**Requirement:** Your answer should be the full set of entries, given again without alteration.

**Supplied information:**

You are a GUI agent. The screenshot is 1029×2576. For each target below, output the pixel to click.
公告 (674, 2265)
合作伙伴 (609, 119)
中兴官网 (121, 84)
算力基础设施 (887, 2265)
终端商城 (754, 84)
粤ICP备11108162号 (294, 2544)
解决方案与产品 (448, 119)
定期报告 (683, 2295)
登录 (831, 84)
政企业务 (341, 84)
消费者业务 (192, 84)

**Solution to this problem:**
You are a GUI agent. The screenshot is 1029×2576. For each target below, output the pixel to click.
公告 (674, 2265)
合作伙伴 (609, 119)
中兴官网 (121, 84)
算力基础设施 (887, 2265)
终端商城 (754, 84)
粤ICP备11108162号 (294, 2544)
解决方案与产品 (448, 119)
定期报告 (683, 2295)
登录 (831, 84)
政企业务 (341, 84)
消费者业务 (192, 84)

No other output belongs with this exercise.